%%

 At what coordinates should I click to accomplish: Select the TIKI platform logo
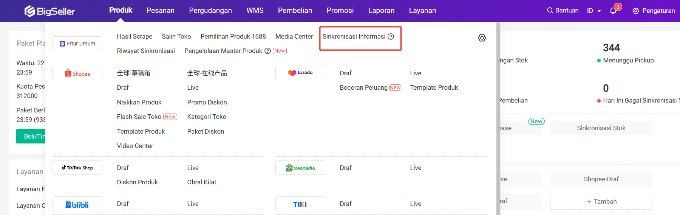click(300, 204)
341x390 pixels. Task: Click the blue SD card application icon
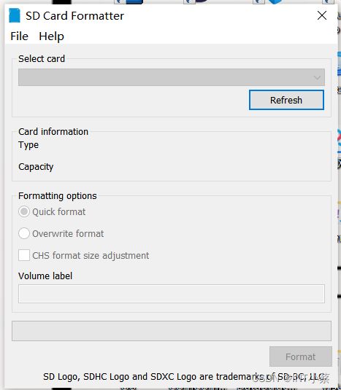(x=15, y=15)
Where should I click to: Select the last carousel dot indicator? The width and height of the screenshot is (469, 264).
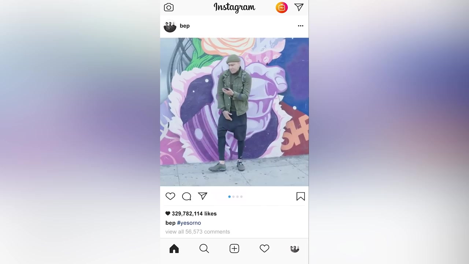[x=241, y=197]
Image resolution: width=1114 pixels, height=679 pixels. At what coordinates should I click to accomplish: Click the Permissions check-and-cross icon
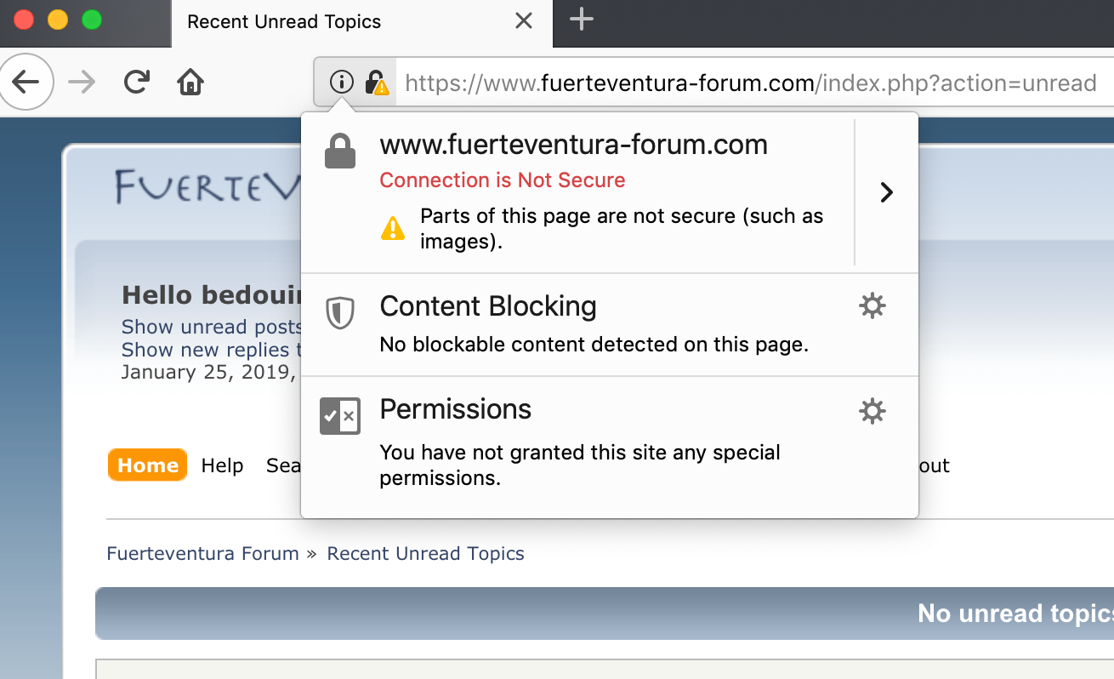click(x=340, y=416)
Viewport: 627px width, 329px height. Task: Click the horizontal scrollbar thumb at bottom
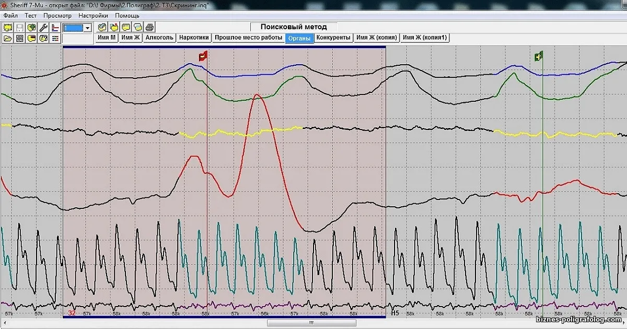point(311,323)
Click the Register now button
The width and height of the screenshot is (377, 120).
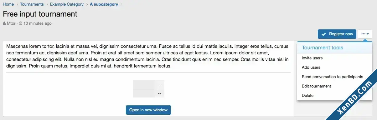[337, 34]
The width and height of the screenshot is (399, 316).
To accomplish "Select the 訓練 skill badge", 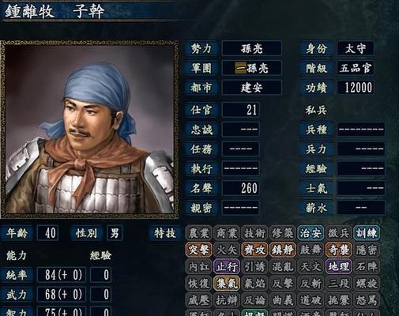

%%

### INSTRUCTIONS FOR THE TASK
Please put the lines from the one containing "Viewport: 627px width, 329px" through the last line above into a numbered list, skipping any blank lines and leaving out the pictures.

### PROBLEM SOLUTION
1. Viewport: 627px width, 329px height. Task: Click the horizontal scrollbar thumb at bottom
2. point(311,323)
3. Click the Register now button
4. The width and height of the screenshot is (377, 120).
5. [337, 34]
6. The width and height of the screenshot is (399, 316).
7. To accomplish "Select the 訓練 skill badge", 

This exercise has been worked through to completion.